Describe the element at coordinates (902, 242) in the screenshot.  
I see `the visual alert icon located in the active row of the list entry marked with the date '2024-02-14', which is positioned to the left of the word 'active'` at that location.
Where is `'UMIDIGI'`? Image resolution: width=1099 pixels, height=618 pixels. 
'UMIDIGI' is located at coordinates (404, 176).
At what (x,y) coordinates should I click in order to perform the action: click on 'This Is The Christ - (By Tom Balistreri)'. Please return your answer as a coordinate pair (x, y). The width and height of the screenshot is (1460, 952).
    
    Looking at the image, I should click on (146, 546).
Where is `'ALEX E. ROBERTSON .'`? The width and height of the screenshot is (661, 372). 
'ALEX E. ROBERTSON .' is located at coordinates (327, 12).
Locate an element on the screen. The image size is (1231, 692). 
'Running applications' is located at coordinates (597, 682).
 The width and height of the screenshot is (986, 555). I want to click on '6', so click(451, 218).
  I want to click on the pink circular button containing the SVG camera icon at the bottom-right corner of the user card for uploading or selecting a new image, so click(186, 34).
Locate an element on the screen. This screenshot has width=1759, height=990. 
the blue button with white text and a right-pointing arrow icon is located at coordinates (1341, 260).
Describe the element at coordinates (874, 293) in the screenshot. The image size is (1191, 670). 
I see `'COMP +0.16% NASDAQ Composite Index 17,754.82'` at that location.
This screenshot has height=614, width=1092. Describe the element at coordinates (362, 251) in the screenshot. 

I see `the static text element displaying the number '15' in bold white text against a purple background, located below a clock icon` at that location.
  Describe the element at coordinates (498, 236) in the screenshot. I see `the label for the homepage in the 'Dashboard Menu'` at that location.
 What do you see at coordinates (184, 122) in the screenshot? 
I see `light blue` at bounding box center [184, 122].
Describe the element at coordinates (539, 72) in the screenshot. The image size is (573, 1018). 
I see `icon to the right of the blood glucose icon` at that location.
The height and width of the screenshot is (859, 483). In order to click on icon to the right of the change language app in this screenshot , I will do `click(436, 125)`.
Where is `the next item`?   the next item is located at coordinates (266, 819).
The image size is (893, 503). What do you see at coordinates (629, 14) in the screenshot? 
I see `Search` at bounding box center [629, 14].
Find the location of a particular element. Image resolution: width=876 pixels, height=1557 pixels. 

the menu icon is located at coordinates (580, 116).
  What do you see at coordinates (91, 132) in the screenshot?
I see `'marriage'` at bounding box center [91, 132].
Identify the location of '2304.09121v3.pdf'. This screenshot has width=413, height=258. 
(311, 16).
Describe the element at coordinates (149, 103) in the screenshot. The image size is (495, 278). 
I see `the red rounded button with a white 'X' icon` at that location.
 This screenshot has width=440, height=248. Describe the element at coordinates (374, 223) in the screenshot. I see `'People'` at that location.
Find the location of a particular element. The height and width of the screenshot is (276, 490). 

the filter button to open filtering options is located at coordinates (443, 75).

_ _ _ _

▶ Exercise goal: Repeat every one of the lines above, word for word.

▶ Answer below:
Describe the element at coordinates (902, 242) in the screenshot.  
I see `the visual alert icon located in the active row of the list entry marked with the date '2024-02-14', which is positioned to the left of the word 'active'` at that location.
Where is `'UMIDIGI'`? Image resolution: width=1099 pixels, height=618 pixels. 
'UMIDIGI' is located at coordinates (404, 176).
At what (x,y) coordinates should I click in order to perform the action: click on 'This Is The Christ - (By Tom Balistreri)'. Please return your answer as a coordinate pair (x, y). The width and height of the screenshot is (1460, 952).
    
    Looking at the image, I should click on (146, 546).
Where is `'ALEX E. ROBERTSON .'`? The width and height of the screenshot is (661, 372). 
'ALEX E. ROBERTSON .' is located at coordinates (327, 12).
Locate an element on the screen. The image size is (1231, 692). 
'Running applications' is located at coordinates (597, 682).
 The width and height of the screenshot is (986, 555). I want to click on '6', so click(451, 218).
  I want to click on the pink circular button containing the SVG camera icon at the bottom-right corner of the user card for uploading or selecting a new image, so click(186, 34).
Locate an element on the screen. This screenshot has width=1759, height=990. 
the blue button with white text and a right-pointing arrow icon is located at coordinates (1341, 260).
Describe the element at coordinates (874, 293) in the screenshot. The image size is (1191, 670). 
I see `'COMP +0.16% NASDAQ Composite Index 17,754.82'` at that location.
This screenshot has height=614, width=1092. Describe the element at coordinates (362, 251) in the screenshot. 

I see `the static text element displaying the number '15' in bold white text against a purple background, located below a clock icon` at that location.
  Describe the element at coordinates (498, 236) in the screenshot. I see `the label for the homepage in the 'Dashboard Menu'` at that location.
 What do you see at coordinates (184, 122) in the screenshot? 
I see `light blue` at bounding box center [184, 122].
Describe the element at coordinates (539, 72) in the screenshot. The image size is (573, 1018). 
I see `icon to the right of the blood glucose icon` at that location.
The height and width of the screenshot is (859, 483). In order to click on icon to the right of the change language app in this screenshot , I will do `click(436, 125)`.
Where is `the next item`?   the next item is located at coordinates (266, 819).
The image size is (893, 503). What do you see at coordinates (629, 14) in the screenshot? 
I see `Search` at bounding box center [629, 14].
Find the location of a particular element. Image resolution: width=876 pixels, height=1557 pixels. 

the menu icon is located at coordinates (580, 116).
  What do you see at coordinates (91, 132) in the screenshot?
I see `'marriage'` at bounding box center [91, 132].
Identify the location of '2304.09121v3.pdf'. This screenshot has width=413, height=258. 
(311, 16).
Describe the element at coordinates (149, 103) in the screenshot. The image size is (495, 278). 
I see `the red rounded button with a white 'X' icon` at that location.
 This screenshot has width=440, height=248. Describe the element at coordinates (374, 223) in the screenshot. I see `'People'` at that location.
Find the location of a particular element. The height and width of the screenshot is (276, 490). 

the filter button to open filtering options is located at coordinates (443, 75).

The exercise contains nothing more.